ComfyUI Image & Video Generation

Other

Generate images and videos via ComfyUI on local GPU. Supports Flux text-to-image, Wan2.1 text-to-video, and image-to-video.

Install

openclaw skills install comfyui-image-video

ComfyUI — Image & Video Generation

Use to generate images (Flux schnell) and videos (Wan2.1 T2V/I2V) on the local RTX 5080 GPU.

Environment

  • ComfyUI: ~/ComfyUI (systemd user service: comfyui.service)
  • Python venv: ~/comfyui-venv
  • API: http://127.0.0.1:8188
  • Output: ~/ComfyUI/output/

Script

{baseDir}/scripts/generate.py <mode> [options]

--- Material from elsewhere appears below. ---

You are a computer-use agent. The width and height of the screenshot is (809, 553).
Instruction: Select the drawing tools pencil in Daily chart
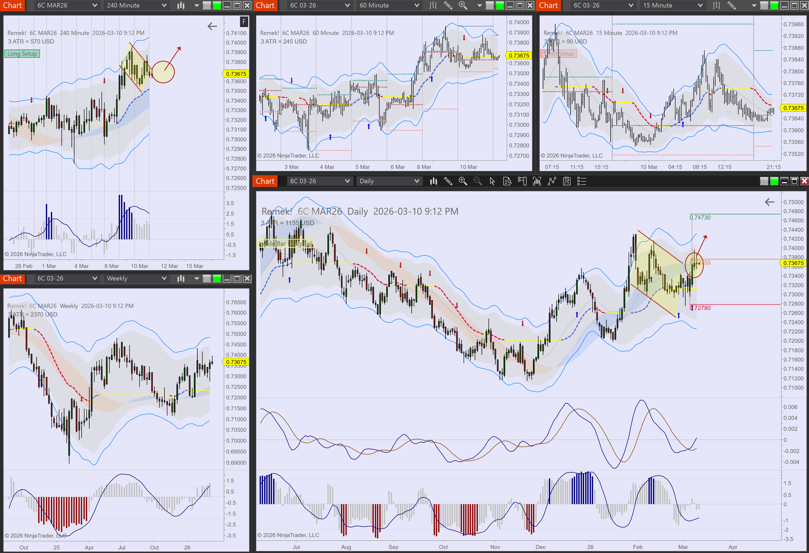pos(448,181)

Mode: image — Text-to-Image (Flux schnell)

{baseDir}/scripts/generate.py image \
  --prompt "A cat on the moon" \
  --output /tmp/output.png
OptionDefaultDescription
--prompt(required)Text prompt
--negative""Negative prompt
--width1024Image width
--height1024Image height
--steps4Sampling steps (schnell optimized)
--seedrandomReproducible seed
--outputComfyUI output dirCopy output here
--modelflux1-schnell.safetensorsUNET filename
--weight-dtypefp8_e4m3fnWeight quantization
--wait120Max wait seconds

Recommended Flux schnell params: steps=4, cfg=1.0, sampler=euler, scheduler=simple

Mode: t2v — Text-to-Video (Wan2.1 T2V-1.3B)

{baseDir}/scripts/generate.py t2v \
  --prompt "A red sports car driving on a mountain road at sunset" \
  --length 49 \
  --output /tmp/video_frames/
OptionDefaultDescription
--prompt(required)Text prompt
--negative""Negative prompt
--width832Frame width
--height480Frame height
--length49Number of frames (≈3s at 16fps)
--steps20Sampling steps
--seedrandomReproducible seed
--outputComfyUI output dirCopy frames here
--wait300Max wait seconds

Recommended Wan2.1 T2V params: steps=20, cfg=5.0, sampler=uni_pc_bh2, scheduler=simple

Mode: i2v — Image-to-Video (Wan2.1 I2V using T2V-1.3B)

{baseDir}/scripts/generate.py i2v \
  --prompt "gentle wave motion, water flowing" \
  --image /path/to/input.png \
  --output /tmp/video_frames/
OptionDefaultDescription
--prompt(required)Motion description
--image(required)Path to input image
--length49Number of frames
--steps20Sampling steps
--seedrandomReproducible seed
--outputComfyUI output dirCopy frames here
--wait300Max wait seconds

Server Management

# Start (systemd user service)
systemctl --user start comfyui.service

# Check status
systemctl --user status comfyui.service

# Check API
curl -s http://127.0.0.1:8188/system_stats | python3 -m json.tool

# Manual start (if systemd not available)
cd ~/ComfyUI && LD_LIBRARY_PATH=~/comfyui-venv/lib/python3.12/site-packages/nvidia/cuda_runtime/lib:$LD_LIBRARY_PATH ~/comfyui-venv/bin/python main.py --listen 127.0.0.1 --port 8188

Installed Models

Image (Flux)

FileLocationSize
flux1-schnell.safetensorsmodels/unet/23.8GB
ae.safetensorsmodels/vae/335MB
clip_l.safetensorsmodels/clip/250MB
t5xxl_fp16.safetensorsmodels/clip/9.8GB

Video (Wan2.1)

FileLocationSize
wan2.1_t2v_1.3B_bf16.safetensorsmodels/diffusion_models/5.3GB
wan2.1_vae.pthmodels/vae/485MB
umt5_xxl_fp8_e4m3fn_scaled.safetensorsmodels/text_encoders/6.1GB
open_clip_xlm_roberta_large_vit_huge_14.pthmodels/clip/4.5GB (for I2V)

Workflow

  1. Check ComfyUI status (curl http://127.0.0.1:8188/system_stats).
  2. Start if needed (systemctl --user start comfyui.service).
  3. Call generate.py with appropriate mode and options.
  4. Return output image/frames to user; offer xdg-open to view.
  5. For video: frames are individual PNGs; optionally combine into MP4 with imageio.

Troubleshooting

  • libcudart.so not found: set LD_LIBRARY_PATH with nvidia/cuda_runtime/lib.
  • OOM on 16GB VRAM: reduce resolution or use lower --length for video.
  • Video generation slow: T2V-1.3B 49 frames ≈ 2-3 minutes on RTX 5080.
  • Server won't start: pkill -f "main.py" for stale processes.
  • All models downloaded from ModelScope (domestic) — HuggingFace inaccessible.